Bachini: «Mi trattano come un appestato, ma vorrei allenare i ragazzini»

L’appello dell’ex centrocampista Jonathan Bachini, radiato nel 2006 perché trovato positivo per la seconda volta alla cocaina

Jonathan Bachini non ci sta. Undici anni fa il 41enne livornese è stato radiato perché positivo per la seconda volta alla cocaina. L’ex Udinese e Juve ha così lasciato anzitempo il mondo del calcio. «No, non lavoro. Aspetto e basta. Cosa? Che mi perdonino», lo sfogo dell’ex centrocampista al portale Corriere.it. «Sono stato un fesso, ho sbagliato e ho pagato, ma ho fatto male solo a me stesso. Ho chiesto la grazia alla Figc, ma mi hanno detto che devo parlare col Coni, che può farlo solo Malagò».

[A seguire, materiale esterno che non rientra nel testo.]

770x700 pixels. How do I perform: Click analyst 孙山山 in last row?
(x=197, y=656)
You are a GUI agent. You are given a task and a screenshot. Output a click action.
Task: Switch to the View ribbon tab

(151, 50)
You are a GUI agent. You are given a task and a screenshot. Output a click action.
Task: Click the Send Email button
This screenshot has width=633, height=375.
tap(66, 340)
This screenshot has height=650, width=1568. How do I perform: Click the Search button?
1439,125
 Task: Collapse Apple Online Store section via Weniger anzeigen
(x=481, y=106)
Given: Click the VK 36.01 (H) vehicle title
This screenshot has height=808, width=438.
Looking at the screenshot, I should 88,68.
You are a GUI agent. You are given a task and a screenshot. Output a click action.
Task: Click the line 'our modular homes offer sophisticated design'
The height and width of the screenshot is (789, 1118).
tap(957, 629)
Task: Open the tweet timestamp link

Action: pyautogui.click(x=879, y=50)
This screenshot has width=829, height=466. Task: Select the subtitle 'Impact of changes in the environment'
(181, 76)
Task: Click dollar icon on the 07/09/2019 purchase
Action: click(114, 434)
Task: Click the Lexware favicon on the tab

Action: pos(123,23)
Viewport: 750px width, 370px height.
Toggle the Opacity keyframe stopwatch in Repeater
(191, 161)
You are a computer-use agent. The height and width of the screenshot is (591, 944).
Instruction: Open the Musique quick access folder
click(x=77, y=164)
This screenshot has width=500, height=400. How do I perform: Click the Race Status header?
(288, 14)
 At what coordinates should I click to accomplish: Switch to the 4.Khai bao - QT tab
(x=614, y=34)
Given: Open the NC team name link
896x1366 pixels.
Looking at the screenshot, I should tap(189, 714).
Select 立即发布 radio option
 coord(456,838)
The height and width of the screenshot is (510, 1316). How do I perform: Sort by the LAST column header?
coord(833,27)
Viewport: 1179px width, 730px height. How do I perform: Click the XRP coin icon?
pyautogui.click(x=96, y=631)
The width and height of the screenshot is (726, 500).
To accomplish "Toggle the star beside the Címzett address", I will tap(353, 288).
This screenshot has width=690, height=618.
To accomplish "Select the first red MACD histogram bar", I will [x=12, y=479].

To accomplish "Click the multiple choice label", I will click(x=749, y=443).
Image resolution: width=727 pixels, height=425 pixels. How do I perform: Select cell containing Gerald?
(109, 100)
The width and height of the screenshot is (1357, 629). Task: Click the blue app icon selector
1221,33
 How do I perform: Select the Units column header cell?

L’APPELLO DI BACHINI – Bachini vorrebbe allenare nel settore giovanile. «Oggi – continua il classe ’75  fanno allenare tutti, pure i pedofili. Non chiedo molto, solo poter insegnare calcio ai ragazzi, vorrei aiutarli a non diventare come me. Aiuto un amico con una squadretta Juniores qui a Livorno, ma solo agli allenamenti, non posso andare in panchina. Nel calcio nessuno, mi trattano come un appestato. Sento solo Piovani, team manager del Brescia, un amico vero. E pensare che non ho mai venduto una partita, ho solo buttato nel cesso la mia vita».